Stored data entries
__________

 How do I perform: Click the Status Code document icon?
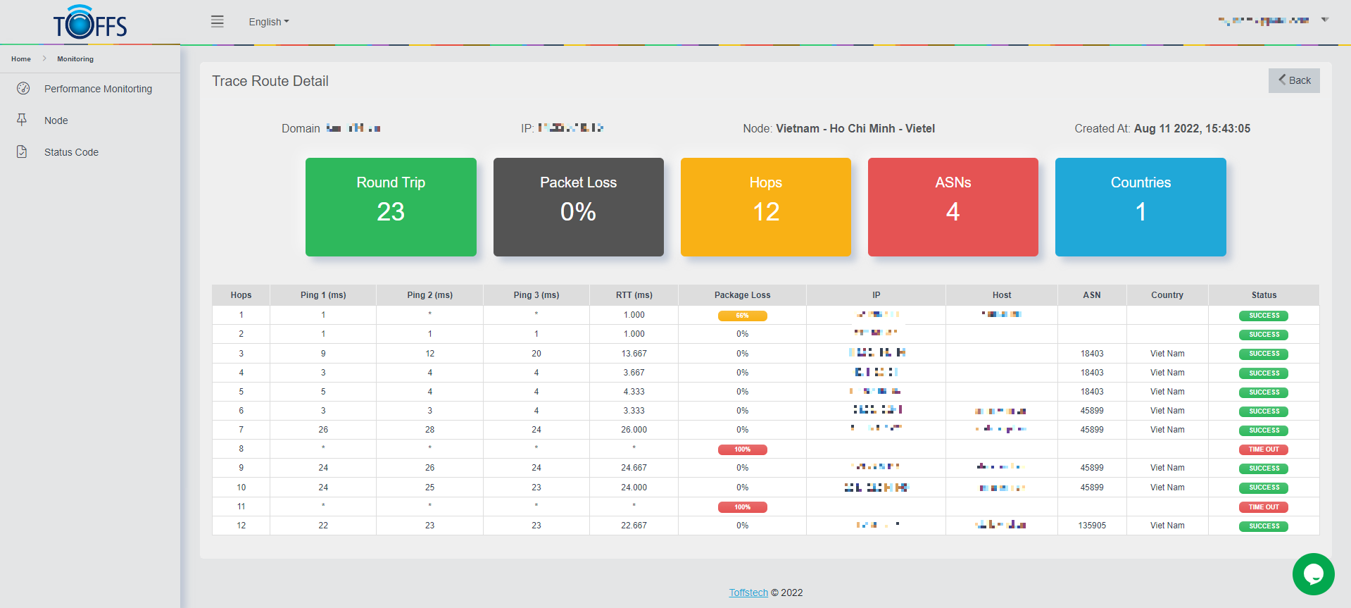tap(22, 152)
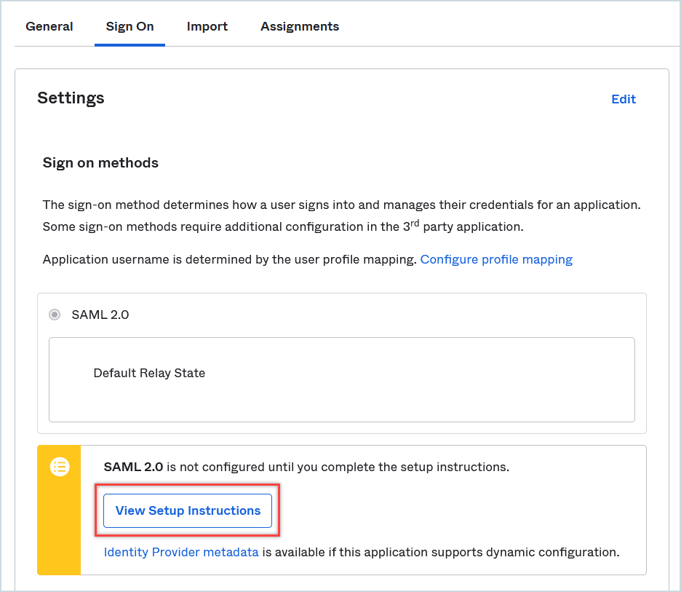Click the Application username sentence text

(230, 259)
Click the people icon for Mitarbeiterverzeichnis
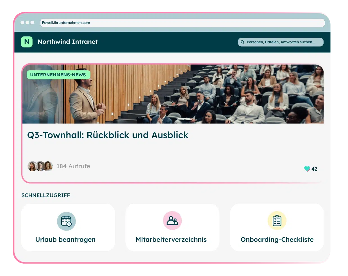The width and height of the screenshot is (348, 276). coord(172,221)
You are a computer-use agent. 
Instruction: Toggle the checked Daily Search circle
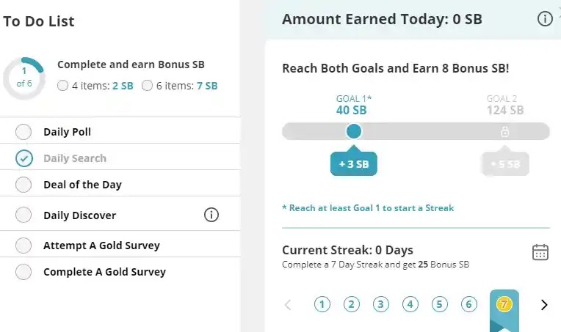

__________

• WHAT YOU ARE ASKED TO DO:
Write the entries out again word for word. Omit all pictures from them.

• RESULT OF THIS EXERCISE:
 How do I perform: Click the Status Code document icon?
tap(22, 152)
Click the Application username sentence text

(230, 259)
Click the people icon for Mitarbeiterverzeichnis
The width and height of the screenshot is (348, 276). coord(172,221)
You are a computer-use agent. 
Instruction: Toggle the checked Daily Search circle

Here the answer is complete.